**Exercise requirements**
Please report every line in the material below where the word "ellipsis" is found.

----------

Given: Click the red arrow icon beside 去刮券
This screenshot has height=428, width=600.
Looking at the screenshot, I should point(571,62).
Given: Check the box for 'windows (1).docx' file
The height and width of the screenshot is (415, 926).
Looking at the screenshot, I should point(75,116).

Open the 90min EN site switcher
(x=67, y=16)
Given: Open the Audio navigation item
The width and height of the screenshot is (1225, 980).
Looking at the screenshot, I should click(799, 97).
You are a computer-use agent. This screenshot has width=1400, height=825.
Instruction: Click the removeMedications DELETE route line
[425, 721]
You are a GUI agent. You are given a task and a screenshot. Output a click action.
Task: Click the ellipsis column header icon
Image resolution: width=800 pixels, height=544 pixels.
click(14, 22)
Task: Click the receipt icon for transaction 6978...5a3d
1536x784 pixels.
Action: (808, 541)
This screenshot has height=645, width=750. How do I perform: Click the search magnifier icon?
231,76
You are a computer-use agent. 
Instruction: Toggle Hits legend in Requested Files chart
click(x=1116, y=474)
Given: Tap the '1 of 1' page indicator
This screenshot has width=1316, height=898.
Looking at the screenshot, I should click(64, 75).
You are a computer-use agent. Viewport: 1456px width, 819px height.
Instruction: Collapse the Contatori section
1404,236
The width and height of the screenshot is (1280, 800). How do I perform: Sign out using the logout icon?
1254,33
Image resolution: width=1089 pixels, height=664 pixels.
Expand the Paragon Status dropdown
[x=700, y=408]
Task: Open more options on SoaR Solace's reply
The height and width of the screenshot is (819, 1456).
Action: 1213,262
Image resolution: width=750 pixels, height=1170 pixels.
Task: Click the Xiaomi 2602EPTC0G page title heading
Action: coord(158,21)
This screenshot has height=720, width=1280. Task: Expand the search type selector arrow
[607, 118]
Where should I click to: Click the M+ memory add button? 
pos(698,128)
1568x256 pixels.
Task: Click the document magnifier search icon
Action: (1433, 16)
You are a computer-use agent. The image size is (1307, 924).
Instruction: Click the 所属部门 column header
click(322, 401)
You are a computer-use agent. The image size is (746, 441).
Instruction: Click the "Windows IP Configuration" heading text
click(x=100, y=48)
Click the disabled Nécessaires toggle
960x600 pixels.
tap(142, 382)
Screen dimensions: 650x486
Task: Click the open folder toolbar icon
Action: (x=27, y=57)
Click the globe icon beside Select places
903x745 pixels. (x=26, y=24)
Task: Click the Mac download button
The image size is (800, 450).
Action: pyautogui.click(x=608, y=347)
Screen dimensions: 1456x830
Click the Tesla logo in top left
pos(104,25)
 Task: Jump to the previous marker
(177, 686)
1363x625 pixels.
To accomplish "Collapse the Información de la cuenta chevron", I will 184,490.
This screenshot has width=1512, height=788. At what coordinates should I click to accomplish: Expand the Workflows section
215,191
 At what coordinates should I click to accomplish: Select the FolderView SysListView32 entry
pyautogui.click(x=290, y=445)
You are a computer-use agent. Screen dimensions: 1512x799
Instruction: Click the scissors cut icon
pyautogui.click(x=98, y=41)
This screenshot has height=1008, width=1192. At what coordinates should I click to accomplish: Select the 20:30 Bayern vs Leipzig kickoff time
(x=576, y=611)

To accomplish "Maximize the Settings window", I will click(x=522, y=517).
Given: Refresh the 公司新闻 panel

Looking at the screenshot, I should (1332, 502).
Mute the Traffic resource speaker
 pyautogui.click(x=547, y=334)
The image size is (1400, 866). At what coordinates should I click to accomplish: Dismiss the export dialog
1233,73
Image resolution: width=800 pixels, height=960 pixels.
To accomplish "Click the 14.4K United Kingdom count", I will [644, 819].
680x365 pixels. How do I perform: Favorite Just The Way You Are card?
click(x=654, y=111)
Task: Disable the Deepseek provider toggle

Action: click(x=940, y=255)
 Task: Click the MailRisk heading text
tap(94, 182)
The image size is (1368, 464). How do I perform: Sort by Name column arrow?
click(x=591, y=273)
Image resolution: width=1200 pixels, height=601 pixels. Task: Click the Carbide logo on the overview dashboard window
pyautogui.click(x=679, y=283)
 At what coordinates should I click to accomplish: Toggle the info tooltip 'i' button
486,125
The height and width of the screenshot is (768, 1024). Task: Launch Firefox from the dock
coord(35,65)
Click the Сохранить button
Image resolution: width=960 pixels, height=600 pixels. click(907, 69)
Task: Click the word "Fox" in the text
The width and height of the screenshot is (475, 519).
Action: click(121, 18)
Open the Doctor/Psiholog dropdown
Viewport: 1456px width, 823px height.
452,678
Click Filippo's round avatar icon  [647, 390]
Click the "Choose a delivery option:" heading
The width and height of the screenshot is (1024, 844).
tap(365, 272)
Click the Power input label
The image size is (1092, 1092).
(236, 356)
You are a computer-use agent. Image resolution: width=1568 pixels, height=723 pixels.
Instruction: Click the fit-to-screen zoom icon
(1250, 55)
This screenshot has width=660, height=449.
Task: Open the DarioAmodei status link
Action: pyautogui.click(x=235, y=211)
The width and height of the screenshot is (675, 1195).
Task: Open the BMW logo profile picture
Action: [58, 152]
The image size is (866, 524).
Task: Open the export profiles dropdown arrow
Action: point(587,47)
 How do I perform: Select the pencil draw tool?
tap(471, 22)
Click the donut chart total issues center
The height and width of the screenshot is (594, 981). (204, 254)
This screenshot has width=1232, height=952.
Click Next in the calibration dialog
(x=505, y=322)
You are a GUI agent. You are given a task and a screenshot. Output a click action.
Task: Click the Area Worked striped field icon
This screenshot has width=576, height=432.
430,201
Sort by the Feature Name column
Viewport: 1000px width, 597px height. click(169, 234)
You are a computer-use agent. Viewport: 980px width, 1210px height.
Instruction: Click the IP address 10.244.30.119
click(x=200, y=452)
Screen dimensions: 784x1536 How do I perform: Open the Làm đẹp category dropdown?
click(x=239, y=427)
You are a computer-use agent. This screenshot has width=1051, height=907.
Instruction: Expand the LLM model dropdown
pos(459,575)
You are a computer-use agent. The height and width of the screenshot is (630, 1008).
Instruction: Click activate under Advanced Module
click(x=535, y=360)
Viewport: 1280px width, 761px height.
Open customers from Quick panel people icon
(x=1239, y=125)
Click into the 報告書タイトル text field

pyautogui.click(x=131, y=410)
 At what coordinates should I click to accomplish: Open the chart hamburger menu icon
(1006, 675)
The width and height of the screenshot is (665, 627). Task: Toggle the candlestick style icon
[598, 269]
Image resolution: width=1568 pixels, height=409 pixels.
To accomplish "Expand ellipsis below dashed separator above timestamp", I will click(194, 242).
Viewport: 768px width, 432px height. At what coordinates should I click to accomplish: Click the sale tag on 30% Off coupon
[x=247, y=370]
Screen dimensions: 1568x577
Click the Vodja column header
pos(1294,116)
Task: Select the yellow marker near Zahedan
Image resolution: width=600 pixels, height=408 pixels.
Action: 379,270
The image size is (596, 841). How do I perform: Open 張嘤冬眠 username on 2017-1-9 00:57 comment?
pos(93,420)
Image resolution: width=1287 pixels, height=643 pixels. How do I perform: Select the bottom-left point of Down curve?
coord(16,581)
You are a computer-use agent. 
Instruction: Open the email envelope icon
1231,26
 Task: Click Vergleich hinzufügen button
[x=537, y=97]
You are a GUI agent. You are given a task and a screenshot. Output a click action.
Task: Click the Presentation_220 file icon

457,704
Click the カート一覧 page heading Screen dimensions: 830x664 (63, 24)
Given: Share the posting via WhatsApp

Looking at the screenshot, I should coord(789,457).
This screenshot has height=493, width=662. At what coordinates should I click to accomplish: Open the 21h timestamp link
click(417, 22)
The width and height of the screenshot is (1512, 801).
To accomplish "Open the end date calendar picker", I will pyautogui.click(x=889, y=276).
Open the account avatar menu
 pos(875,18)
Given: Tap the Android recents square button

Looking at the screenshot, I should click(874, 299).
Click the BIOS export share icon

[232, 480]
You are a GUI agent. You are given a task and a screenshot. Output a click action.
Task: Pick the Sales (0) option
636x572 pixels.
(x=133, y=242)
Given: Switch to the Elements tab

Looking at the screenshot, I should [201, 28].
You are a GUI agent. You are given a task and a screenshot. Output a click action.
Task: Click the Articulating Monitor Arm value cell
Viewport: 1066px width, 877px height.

----------

**Solution to the problem**
Task: Click the ellipsis column header icon
To accomplish "Expand ellipsis below dashed separator above timestamp", I will click(194, 242).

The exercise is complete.